A first mining settlement was probably established about 1320, when the area was part of the March of Carniola under the rule of the House of Gorizia. Unlike the neighbouring villages to the west, this easternmost part of the Canale Valley was not included in the Carinthian possessions of the Prince-Bishops of Bamberg, granted to them by King Henry II of Germany in 1007, but belonged to the Counts of Ortenburg and was under the suzerainty of the Landgraves, later Dukes of Carniola. With the extinction of the Ortenburg Counts, the territory was inherited by the mighty House of Celje.

In 1404, the reigning Ortenburg count Frederick III gave one Consuran Bartholomew the right to build a forge, which established the iron industry and promoted the settlement of German-speaking workers.

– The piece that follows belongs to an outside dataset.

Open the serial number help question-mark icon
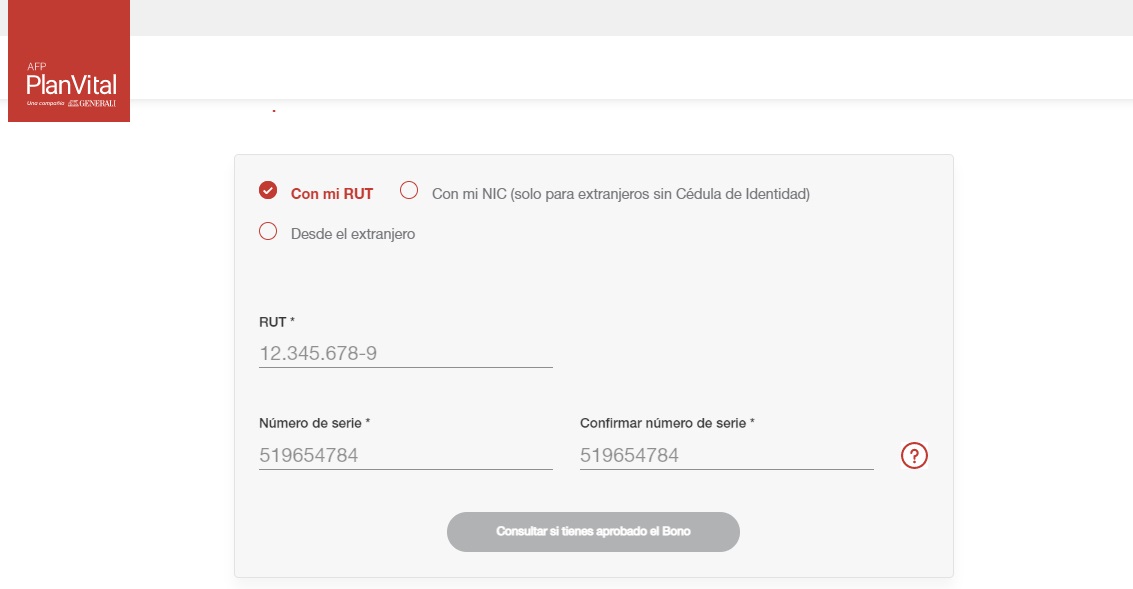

Several more forges were operating within the village by 1456 when cooperation agreements were made with the Austrian House of Habsburg, which had inherited the estates from the last count of Celje, Ulrich II.

The Lordship of Weißenfels remained the northwesternmost part of the Habsburg Duchy of Carniola, from 1804 under the control of the Austrian Empire and Austria-Hungary until the end of World War I. In October 1918, the predominantly German-speaking municipality of Weißenfels was awarded to Carinthia. In exchange, the Slovene-speaking municipality of Jezersko (Seeland) was awarded to the Kingdom of Serbs, Croats and Slovenes. According to the terms of the 1919 Treaty of Saint-Germain, however, Weißenfels was assigned to the Kingdom of Italy and was renamed Fusine.

In 1862 the German firm Göppinger & Co. patented a method of making steel chains without welds. The manufacturing of chain and other hardware items in Fusine in Valromana led the industrial company to become a "global player". A successful Italian foundry founded by Guido Segre after the First World War grew to have 300 employees by 1925. In 1976 the company reached a peak of 600 employees, and in 1995, the company employed about 300 people. In 1999, Pewag, Weissenfels, and KWB (Kettenwerk Brückl), three competing firms, combined under one roof, creating the company Pewag Weißenfels International GmbH.